Weakly Supervised Ephemeral Gully Detection In Remote Sensing Images Using Vision Language Models
Seyed Mohamad Ali Tousi, Ramy Farag, John A. Lory, G. N. DeSouza
TL;DR
Ephemeral gullies in agricultural fields are difficult to detect due to their transient nature and limited labeled data. The authors introduce a weakly supervised pipeline that uses Vision Language Models as labeling functions, a Snorkel-style label model to fuse noisy labels into probabilistic pseudo-labels, and a noise-aware student trained on these labels, aided by a semi-supervised dataset of over 18,000 locations. They release a large unlabeled dataset and a labeled evaluation set, enabling robust benchmarking of semi-supervised approaches for remote-sensing EG detection. Experimental results show the weakly supervised student outperforms individual VLMs and the label model, achieving improved accuracy and negative predictive value, with code and data publicly available to support practical adoption.
Abstract
Among soil erosion problems, Ephemeral Gullies are one of the most concerning phenomena occurring in agricultural fields. Their short temporal cycles increase the difficulty in automatically detecting them using classical computer vision approaches and remote sensing. Also, due to scarcity of and the difficulty in producing accurate labeled data, automatic detection of ephemeral gullies using Machine Learning is limited to zero-shot approaches which are hard to implement.
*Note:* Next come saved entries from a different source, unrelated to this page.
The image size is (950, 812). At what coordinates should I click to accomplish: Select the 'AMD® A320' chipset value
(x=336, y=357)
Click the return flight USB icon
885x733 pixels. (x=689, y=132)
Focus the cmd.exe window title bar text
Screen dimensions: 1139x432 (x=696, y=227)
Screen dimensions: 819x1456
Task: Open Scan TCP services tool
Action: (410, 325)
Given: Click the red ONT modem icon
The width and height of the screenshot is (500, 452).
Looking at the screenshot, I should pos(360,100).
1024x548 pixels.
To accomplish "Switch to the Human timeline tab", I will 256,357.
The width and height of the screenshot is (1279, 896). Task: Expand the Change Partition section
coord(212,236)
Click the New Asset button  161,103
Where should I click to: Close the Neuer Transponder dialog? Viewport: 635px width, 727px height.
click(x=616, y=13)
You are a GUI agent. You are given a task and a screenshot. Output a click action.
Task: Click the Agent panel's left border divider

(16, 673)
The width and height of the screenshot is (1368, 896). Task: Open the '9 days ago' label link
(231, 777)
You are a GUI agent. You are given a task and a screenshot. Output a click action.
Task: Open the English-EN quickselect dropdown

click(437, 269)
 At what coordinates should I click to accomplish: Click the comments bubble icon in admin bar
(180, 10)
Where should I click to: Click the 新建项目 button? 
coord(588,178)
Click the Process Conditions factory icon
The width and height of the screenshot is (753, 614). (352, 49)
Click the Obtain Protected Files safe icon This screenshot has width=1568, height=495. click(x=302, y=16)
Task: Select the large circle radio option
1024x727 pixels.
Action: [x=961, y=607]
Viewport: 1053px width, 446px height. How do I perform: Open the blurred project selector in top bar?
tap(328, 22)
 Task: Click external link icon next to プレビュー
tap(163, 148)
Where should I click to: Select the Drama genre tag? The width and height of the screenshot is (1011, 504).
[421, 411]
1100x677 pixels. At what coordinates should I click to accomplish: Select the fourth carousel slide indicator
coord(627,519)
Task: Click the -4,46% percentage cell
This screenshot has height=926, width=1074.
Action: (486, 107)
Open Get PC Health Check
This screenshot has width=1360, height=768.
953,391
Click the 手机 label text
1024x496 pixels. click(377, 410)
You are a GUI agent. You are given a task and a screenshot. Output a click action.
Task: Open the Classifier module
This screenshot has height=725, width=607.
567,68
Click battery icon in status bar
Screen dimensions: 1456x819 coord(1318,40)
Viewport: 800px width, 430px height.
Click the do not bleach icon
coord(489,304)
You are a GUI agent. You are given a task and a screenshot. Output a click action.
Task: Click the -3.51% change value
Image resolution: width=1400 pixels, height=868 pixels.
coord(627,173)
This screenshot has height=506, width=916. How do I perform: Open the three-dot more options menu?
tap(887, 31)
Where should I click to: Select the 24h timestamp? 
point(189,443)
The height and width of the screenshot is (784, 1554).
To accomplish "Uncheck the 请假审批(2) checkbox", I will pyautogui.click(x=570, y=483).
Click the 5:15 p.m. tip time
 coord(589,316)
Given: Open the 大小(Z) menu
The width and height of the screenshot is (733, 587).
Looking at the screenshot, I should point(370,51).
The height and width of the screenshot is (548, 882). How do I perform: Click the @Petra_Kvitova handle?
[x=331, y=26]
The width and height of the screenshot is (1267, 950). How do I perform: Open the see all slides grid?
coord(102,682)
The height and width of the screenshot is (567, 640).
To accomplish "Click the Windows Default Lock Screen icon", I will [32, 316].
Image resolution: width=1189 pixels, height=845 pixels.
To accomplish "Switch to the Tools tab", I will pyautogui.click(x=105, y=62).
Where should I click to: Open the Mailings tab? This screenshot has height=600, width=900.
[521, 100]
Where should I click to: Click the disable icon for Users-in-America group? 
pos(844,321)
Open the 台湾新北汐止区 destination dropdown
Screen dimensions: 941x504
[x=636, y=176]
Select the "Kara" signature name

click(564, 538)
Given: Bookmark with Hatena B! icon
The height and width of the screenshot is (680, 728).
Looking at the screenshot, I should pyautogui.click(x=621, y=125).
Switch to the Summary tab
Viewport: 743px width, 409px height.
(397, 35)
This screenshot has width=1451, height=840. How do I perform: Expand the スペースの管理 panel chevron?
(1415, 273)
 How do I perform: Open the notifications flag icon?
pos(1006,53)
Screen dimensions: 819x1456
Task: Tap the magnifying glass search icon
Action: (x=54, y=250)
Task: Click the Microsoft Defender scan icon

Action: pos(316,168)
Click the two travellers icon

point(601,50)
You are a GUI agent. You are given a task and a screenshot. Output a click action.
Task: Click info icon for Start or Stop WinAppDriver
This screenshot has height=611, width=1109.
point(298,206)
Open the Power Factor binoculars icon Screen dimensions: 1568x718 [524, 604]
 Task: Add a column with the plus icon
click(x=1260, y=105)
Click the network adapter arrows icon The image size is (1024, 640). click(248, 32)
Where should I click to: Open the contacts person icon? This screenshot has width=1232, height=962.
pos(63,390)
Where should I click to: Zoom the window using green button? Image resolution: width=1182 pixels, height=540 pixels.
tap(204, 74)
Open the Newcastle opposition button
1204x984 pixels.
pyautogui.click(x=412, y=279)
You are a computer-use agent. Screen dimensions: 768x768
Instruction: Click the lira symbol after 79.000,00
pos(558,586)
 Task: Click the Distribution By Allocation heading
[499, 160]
To overcome these challenges, we present the first weakly supervised pipeline for detection of ephemeral gullies. Our method relies on remote sensing and uses Vision Language Models (VLMs) to drastically reduce the labor-intensive task of manual labeling. In order to achieve that, the method exploits: 1) the knowledge embedded in the VLM's pretraining; 2) a teacher-student model where the teacher learns from noisy labels coming from the VLMs, and the student learns by weak supervision using teacher-generate labels and a noise-aware loss function. We also make available the first-of-its-kind dataset for semi-supervised detection of ephemeral gully from remote-sensed images. The dataset consists of a number of locations labeled by a group of soil and plant scientists, as well as a large number of unlabeled locations. The dataset represent more than 18,000 high-resolution remote-sensing images obtained over the course of 13 years. Our experimental results demonstrate the validity of our approach by showing superior performances compared to VLMs and the label model itself when using weak supervision to train an student model. The code and dataset for this work are made publicly available.